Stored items
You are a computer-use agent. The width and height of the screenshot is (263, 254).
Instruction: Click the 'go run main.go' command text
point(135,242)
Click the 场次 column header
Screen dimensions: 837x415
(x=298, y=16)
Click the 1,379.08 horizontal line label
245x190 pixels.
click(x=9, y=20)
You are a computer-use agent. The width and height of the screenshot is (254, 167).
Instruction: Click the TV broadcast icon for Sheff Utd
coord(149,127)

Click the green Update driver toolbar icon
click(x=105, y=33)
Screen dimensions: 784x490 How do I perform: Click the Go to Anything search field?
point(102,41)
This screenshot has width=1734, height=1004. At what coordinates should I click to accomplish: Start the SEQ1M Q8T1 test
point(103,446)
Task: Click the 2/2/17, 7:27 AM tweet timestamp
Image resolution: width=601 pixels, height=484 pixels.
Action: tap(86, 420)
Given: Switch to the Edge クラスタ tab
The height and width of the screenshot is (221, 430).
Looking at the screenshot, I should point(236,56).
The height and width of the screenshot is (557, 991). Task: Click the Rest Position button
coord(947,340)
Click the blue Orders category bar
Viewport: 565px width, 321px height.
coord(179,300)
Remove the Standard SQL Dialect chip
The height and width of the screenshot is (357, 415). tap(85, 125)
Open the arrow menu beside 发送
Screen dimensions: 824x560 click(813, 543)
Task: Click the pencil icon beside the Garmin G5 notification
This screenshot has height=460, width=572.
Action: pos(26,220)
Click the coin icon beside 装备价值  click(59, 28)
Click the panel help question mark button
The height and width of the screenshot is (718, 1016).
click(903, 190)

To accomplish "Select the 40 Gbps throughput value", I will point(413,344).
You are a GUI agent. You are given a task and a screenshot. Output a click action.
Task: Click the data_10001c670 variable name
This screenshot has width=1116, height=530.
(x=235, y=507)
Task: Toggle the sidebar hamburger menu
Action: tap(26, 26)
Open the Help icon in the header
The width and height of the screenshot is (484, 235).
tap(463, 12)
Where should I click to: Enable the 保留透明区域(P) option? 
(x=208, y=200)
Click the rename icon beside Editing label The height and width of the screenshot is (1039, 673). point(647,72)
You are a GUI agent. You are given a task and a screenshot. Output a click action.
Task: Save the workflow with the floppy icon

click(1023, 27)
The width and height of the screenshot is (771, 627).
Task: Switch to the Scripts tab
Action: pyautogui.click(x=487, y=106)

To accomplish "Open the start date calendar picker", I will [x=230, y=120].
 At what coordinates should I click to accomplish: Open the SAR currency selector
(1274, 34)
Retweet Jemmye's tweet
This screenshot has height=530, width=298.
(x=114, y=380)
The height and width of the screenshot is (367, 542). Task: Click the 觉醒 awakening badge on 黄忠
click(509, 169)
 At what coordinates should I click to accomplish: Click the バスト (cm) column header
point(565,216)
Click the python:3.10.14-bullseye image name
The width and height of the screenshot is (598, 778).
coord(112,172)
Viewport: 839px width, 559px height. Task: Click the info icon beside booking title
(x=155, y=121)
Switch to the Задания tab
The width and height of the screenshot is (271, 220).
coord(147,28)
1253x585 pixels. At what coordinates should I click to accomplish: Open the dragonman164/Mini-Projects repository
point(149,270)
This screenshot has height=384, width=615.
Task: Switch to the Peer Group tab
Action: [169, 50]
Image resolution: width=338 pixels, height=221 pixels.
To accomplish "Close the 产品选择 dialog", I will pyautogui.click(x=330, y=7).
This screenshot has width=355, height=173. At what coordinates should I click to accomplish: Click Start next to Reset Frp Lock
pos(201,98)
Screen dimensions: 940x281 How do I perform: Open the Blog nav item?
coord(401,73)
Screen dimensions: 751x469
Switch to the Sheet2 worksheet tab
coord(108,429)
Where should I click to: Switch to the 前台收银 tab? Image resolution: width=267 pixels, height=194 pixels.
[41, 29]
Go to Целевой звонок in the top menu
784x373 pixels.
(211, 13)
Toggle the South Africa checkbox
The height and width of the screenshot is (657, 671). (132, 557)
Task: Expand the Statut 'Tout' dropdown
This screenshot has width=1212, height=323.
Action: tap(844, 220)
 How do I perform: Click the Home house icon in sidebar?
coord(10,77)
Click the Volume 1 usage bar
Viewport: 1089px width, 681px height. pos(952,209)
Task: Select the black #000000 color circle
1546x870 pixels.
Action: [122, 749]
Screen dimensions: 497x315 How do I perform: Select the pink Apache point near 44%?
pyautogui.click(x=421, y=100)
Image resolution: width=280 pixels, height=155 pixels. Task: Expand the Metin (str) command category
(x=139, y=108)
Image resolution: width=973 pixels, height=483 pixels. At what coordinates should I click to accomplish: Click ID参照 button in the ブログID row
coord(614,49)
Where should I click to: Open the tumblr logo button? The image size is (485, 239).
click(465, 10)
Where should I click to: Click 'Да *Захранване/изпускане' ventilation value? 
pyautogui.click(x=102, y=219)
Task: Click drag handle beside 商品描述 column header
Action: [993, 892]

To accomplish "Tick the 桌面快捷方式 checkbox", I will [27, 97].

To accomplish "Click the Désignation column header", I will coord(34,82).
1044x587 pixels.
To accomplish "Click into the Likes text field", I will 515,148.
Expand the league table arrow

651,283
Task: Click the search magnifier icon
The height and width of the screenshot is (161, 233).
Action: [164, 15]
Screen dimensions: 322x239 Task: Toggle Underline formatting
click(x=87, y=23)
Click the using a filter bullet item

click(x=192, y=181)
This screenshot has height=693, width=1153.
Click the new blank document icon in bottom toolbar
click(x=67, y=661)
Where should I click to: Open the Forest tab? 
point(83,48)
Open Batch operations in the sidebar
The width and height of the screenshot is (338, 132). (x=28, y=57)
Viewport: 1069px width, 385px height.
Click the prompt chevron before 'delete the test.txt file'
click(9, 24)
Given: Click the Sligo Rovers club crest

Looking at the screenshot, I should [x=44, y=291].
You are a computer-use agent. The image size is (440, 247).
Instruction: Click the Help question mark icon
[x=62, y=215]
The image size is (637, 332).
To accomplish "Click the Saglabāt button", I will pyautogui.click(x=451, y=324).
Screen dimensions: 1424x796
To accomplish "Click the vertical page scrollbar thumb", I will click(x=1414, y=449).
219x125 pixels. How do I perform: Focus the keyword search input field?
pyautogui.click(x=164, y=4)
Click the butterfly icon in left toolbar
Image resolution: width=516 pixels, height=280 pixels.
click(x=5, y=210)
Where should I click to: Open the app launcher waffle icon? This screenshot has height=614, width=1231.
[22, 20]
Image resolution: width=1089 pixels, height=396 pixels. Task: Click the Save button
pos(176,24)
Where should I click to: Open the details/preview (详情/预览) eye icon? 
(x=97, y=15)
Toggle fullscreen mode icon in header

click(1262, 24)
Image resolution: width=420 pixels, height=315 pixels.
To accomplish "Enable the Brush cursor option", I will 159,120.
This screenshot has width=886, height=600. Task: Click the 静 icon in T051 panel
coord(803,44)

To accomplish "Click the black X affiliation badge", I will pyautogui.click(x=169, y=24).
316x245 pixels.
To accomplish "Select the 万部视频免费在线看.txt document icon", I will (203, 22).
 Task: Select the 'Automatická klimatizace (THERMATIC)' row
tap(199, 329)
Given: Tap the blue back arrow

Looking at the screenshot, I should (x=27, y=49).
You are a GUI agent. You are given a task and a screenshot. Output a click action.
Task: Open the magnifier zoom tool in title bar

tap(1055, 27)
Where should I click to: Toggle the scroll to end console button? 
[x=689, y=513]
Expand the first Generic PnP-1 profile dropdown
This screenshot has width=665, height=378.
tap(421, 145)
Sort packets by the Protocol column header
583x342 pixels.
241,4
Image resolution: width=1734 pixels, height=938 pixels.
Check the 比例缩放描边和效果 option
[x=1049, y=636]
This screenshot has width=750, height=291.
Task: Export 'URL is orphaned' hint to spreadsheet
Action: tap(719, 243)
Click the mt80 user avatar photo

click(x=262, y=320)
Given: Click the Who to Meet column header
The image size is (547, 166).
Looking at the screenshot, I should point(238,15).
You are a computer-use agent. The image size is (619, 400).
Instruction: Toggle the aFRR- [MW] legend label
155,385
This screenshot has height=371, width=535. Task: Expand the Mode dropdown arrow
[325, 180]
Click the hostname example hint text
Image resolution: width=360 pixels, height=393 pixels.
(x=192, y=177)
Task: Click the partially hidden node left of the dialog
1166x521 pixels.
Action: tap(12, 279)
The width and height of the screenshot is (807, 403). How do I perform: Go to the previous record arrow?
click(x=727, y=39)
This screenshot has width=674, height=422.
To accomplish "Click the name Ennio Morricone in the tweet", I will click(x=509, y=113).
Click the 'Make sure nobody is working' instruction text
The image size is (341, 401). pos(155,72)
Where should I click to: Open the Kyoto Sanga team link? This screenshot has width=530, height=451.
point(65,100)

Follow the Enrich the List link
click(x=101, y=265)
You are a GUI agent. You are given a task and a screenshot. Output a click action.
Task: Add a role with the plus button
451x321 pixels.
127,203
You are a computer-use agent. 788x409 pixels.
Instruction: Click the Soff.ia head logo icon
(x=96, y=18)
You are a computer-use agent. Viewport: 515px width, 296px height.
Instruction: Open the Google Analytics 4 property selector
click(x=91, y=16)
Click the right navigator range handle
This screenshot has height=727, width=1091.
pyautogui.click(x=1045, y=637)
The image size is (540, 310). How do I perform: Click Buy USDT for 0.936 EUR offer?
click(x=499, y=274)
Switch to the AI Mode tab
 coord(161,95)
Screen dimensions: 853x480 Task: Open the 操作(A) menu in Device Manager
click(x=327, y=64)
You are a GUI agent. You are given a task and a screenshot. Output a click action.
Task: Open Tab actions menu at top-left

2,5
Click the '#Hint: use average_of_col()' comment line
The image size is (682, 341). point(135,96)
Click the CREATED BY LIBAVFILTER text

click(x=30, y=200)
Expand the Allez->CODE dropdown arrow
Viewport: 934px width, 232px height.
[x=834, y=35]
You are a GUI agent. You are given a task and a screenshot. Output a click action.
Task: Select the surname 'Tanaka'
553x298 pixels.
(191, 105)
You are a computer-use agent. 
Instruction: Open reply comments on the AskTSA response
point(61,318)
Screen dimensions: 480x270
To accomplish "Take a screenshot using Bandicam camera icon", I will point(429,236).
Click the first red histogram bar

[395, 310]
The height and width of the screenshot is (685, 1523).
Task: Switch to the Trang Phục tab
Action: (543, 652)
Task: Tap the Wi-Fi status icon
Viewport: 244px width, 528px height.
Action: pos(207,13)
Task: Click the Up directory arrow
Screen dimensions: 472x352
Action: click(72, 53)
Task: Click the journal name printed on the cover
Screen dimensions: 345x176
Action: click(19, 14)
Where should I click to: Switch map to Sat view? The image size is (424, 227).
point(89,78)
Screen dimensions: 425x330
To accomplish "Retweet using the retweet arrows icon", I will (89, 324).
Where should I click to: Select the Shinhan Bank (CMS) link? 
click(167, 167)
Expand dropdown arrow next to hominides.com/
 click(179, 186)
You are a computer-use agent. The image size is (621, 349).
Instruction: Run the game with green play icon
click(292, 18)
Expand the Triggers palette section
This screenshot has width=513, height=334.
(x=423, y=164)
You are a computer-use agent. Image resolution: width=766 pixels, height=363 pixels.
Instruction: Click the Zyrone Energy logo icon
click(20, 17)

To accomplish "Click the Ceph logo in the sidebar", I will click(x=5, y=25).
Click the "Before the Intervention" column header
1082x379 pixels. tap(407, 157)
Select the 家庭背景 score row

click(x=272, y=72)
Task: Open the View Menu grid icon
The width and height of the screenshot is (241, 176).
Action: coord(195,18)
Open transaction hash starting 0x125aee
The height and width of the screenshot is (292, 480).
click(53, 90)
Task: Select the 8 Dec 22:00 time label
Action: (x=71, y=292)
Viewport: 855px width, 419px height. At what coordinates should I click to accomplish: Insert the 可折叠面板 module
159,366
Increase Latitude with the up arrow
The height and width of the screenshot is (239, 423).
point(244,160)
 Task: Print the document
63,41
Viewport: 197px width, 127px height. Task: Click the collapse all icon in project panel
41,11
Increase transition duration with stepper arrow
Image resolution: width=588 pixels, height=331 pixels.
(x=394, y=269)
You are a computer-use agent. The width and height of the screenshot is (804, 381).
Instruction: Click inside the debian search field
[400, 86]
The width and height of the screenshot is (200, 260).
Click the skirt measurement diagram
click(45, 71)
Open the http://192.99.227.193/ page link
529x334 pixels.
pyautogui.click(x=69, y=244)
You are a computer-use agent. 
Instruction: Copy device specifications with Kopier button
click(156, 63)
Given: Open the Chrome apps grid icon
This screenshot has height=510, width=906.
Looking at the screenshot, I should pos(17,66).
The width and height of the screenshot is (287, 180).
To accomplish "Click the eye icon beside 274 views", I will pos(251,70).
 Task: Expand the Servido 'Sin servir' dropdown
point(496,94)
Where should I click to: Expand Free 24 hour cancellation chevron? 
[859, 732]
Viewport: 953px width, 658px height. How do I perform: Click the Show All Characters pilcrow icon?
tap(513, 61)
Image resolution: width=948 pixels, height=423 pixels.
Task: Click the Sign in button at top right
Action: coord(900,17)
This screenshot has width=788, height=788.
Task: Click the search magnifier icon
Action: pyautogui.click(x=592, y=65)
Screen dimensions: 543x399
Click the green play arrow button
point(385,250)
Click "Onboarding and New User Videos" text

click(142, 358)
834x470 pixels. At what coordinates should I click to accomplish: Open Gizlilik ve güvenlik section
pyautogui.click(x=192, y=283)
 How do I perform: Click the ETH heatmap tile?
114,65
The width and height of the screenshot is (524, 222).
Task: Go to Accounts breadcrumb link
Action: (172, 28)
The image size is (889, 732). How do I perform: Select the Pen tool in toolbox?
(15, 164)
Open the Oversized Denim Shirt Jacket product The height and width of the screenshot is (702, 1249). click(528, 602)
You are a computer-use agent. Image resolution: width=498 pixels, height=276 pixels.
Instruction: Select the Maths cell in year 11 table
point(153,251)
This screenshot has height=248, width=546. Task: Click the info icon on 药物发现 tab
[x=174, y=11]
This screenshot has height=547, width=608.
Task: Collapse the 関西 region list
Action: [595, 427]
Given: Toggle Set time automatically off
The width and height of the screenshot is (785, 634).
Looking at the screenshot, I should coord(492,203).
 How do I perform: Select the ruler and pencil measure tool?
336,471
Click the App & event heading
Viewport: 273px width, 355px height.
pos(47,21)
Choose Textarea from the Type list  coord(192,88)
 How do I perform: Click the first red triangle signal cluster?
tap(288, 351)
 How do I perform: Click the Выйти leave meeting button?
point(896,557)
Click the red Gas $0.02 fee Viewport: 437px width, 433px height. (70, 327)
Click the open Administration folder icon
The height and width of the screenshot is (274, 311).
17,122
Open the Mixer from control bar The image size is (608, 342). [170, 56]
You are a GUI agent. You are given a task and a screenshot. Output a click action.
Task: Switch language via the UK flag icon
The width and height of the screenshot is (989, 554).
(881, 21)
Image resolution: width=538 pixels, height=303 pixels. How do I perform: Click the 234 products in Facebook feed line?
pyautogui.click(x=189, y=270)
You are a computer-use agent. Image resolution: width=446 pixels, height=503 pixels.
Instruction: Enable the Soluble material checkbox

- **WORK INSTRUCTION**:
Could you restate word for word the lines above, from the one that contains "Increase transition duration" through the one that contains "The width and height of the screenshot is (287, 180).", and no others?

- **RESULT OF THE TASK**:
Increase transition duration with stepper arrow
Image resolution: width=588 pixels, height=331 pixels.
(x=394, y=269)
You are a computer-use agent. The width and height of the screenshot is (804, 381).
Instruction: Click inside the debian search field
[400, 86]
The width and height of the screenshot is (200, 260).
Click the skirt measurement diagram
click(45, 71)
Open the http://192.99.227.193/ page link
529x334 pixels.
pyautogui.click(x=69, y=244)
You are a computer-use agent. 
Instruction: Copy device specifications with Kopier button
click(156, 63)
Given: Open the Chrome apps grid icon
This screenshot has height=510, width=906.
Looking at the screenshot, I should pos(17,66).
The width and height of the screenshot is (287, 180).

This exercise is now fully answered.